Brief 1: From the brand strategy excerpt below, echo the passage starting at "This framework produces" and ending at "Not generation. Fit.", word for word.

Excerpt provided:
Mark Ritson, arguably the sharpest practitioner voice in brand strategy today, has built an entire framework around this approach. His case is simple: you cannot build a brand on assumptions about what customers think. You have to go and find out. Most brands fail not because they lack good ideas, but because they do not understand the market they are entering.


Byron Sharp, whose empirical research in How Brands Grow (Oxford University Press, 2010) challenged decades of conventional wisdom about brand loyalty, takes it further. His argument was that brand growth is primarily a function of mental and physical availability. Salience beats depth. Reach beats meaning. Be easy to think of and easy to buy.


This framework produces large, successful brands. Al Ries and Jack Trout put the intellectual foundation under it in 1981 with Positioning: The Battle for Your Mind. 


Their premise: the consumer’s mind is already full. The task of brand strategy is to occupy a specific word, a concept, an emotional territory in that mental space before a competitor does. To understand just how far this logic runs, and where it starts to fail, it is worth reading our piece on why “premium” is not a brand position.


This is the reflect mode. It reads the culture, finds the available space, and builds a brand to fit in.

And here is what it optimises for.

Fit.

Not leadership. Not change. Not generation. Fit.


It tells your brand how to become legible in a cultural conversation already in progress. How to find the seat nobody has taken.


But fit, by definition, is a function of what already exists. You can only fit into spaces that already have shape. Which means the strategy that optimises for fit is, structurally, a strategy that responds to the past.


How brands read culture to find where they belong


The mechanics are familiar: audience research, trend analysis, competitor mapping, semiotics audit. The outputs are a territory, a tone of voice, a visual world that signals membership in a cultural tribe.


These tools are calibrated to detect signals. And signal, by definition, is something that already has sufficient volume to be measured. A trend report can only surface what has already happened. A cultural audit can only map tensions that already have enough momentum to show up in the data.


This is not a flaw. It is the designed purpose of the method. The flaw comes from mistaking it for a complete strategy.

Brief 2: Duplicate the lines of the listing below, starting at its first line and ending at the line that contains "Task: Click on", both included.

Task data:
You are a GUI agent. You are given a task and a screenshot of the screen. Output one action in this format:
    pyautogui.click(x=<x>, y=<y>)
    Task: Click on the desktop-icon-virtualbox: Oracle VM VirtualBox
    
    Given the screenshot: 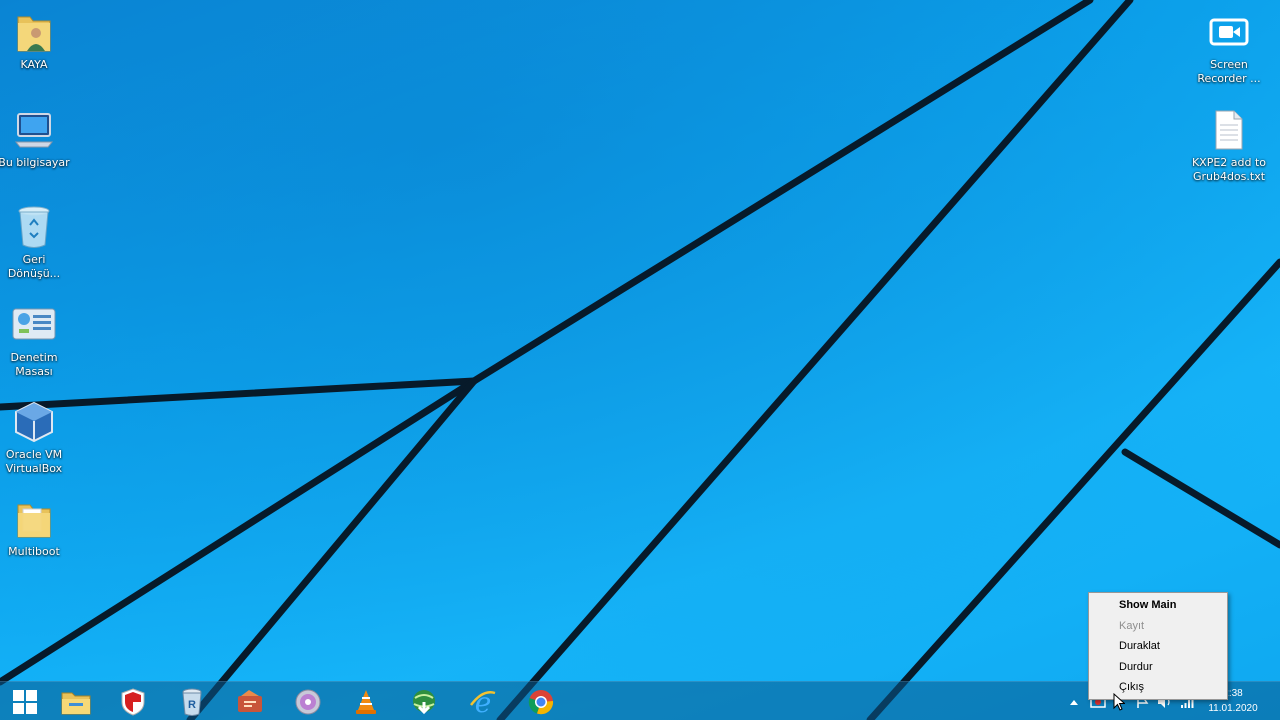 What is the action you would take?
    pyautogui.click(x=36, y=437)
    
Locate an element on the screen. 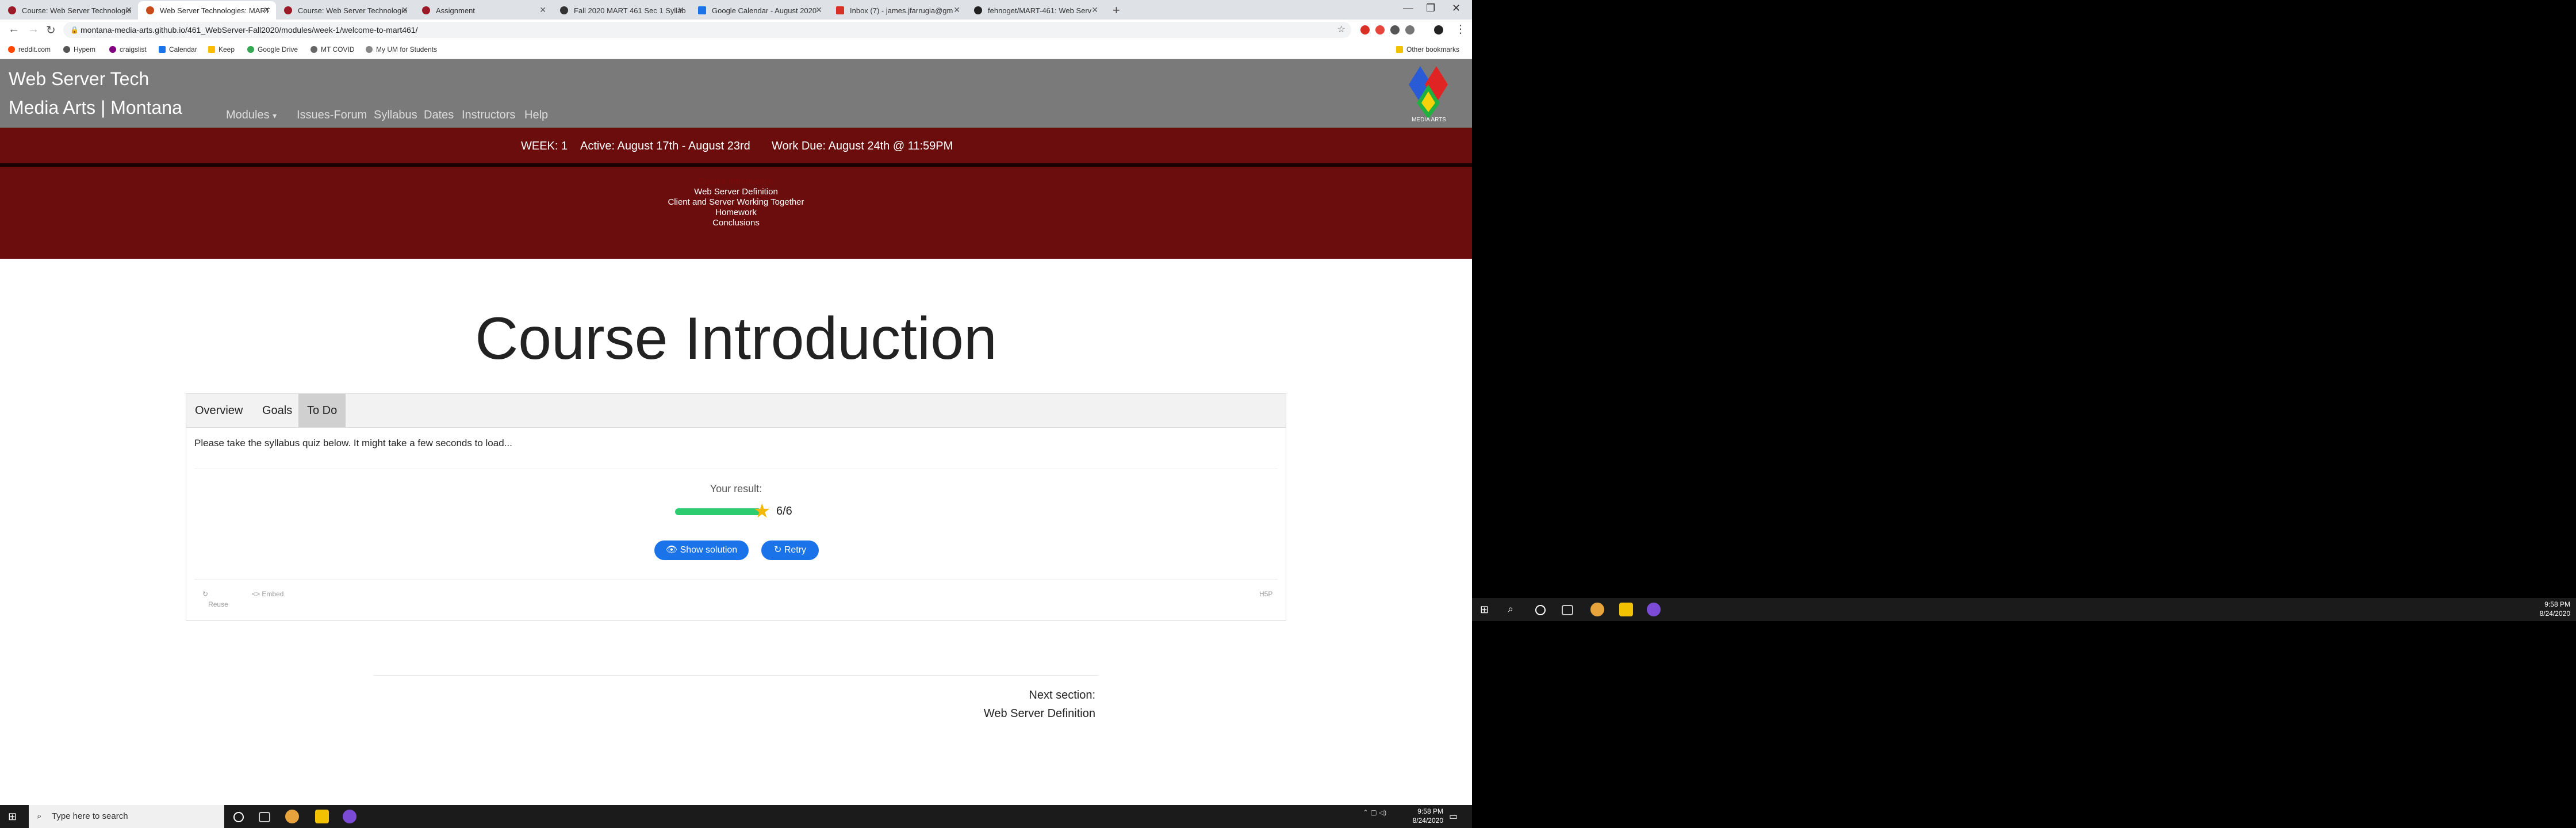  bookmark-label: Hypem is located at coordinates (85, 49).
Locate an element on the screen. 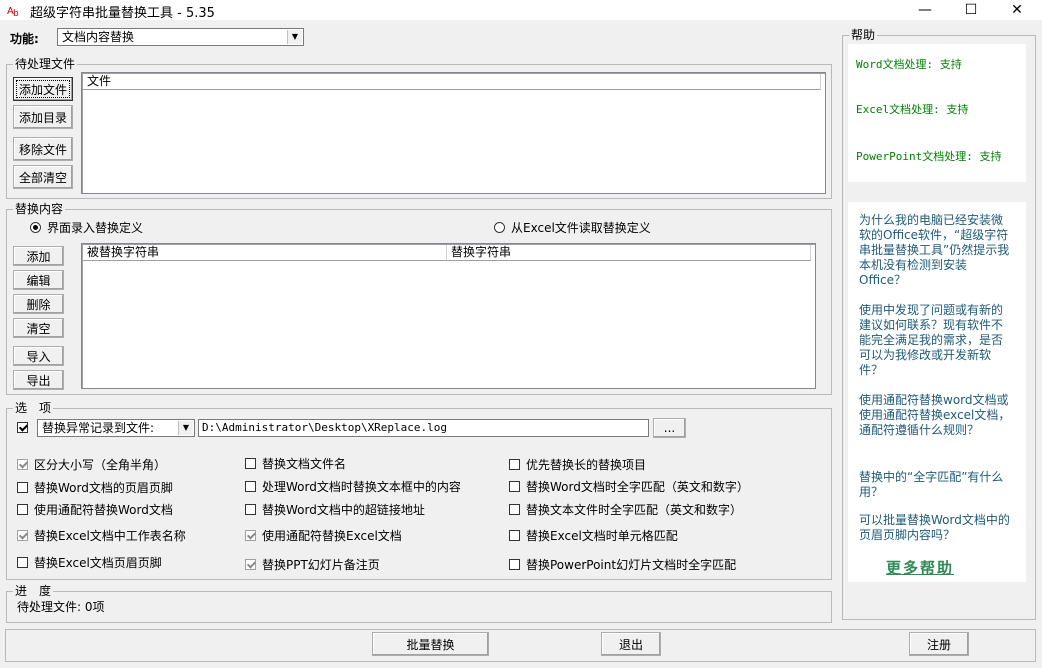 This screenshot has height=668, width=1042. rename-file-checkbox: 替换文档文件名 is located at coordinates (296, 464).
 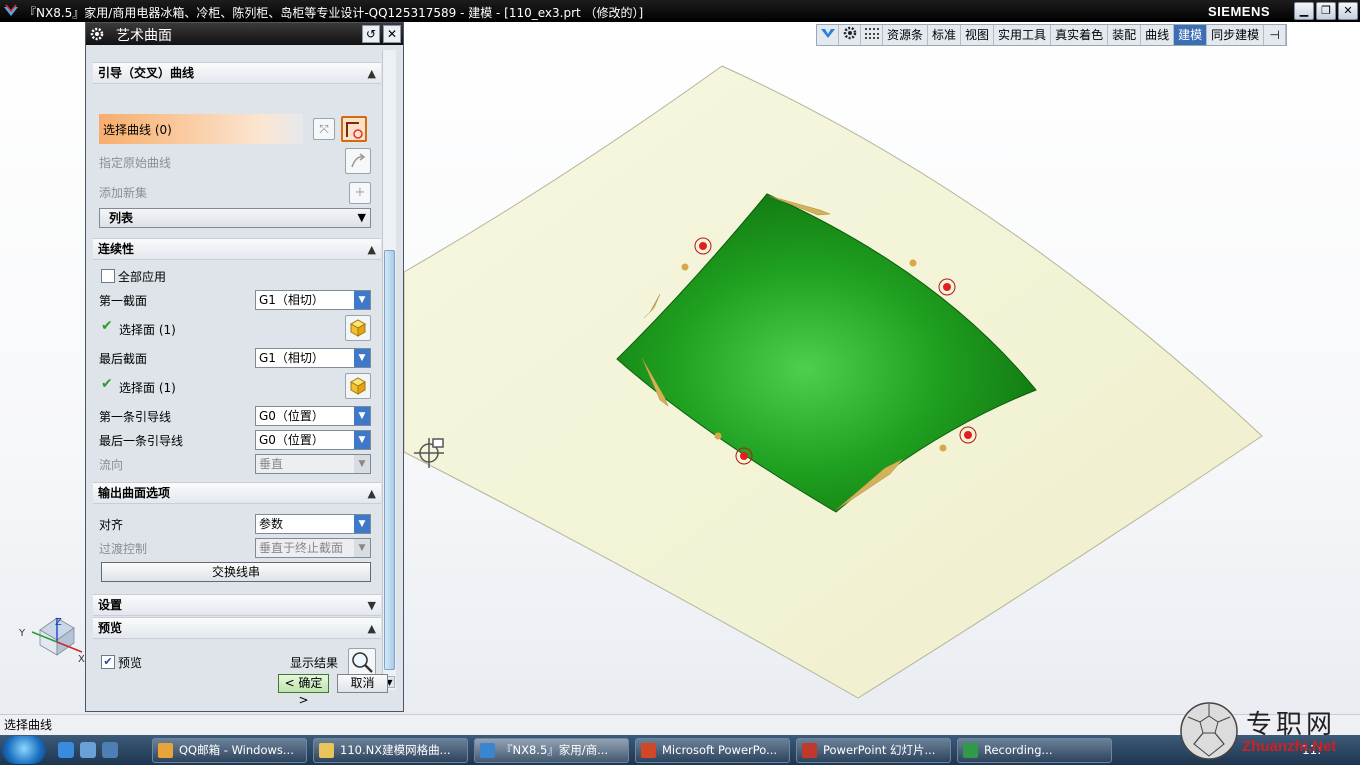 What do you see at coordinates (235, 218) in the screenshot?
I see `list-toggle: 列表 ▼` at bounding box center [235, 218].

Output 1:
This framework produces large, successful brands. Al Ries and Jack Trout put the intellectual foundation under it in 1981 with Positioning: The Battle for Your Mind. 


Their premise: the consumer’s mind is already full. The task of brand strategy is to occupy a specific word, a concept, an emotional territory in that mental space before a competitor does. To understand just how far this logic runs, and where it starts to fail, it is worth reading our piece on why “premium” is not a brand position.


This is the reflect mode. It reads the culture, finds the available space, and builds a brand to fit in.

And here is what it optimises for.

Fit.

Not leadership. Not change. Not generation. Fit.

Output 2:
You are a GUI agent. You are given a task and a screenshot of the screen. Output one action in this format:
    pyautogui.click(x=<x>, y=<y>)
    Task: Click on the desktop-icon-virtualbox: Oracle VM VirtualBox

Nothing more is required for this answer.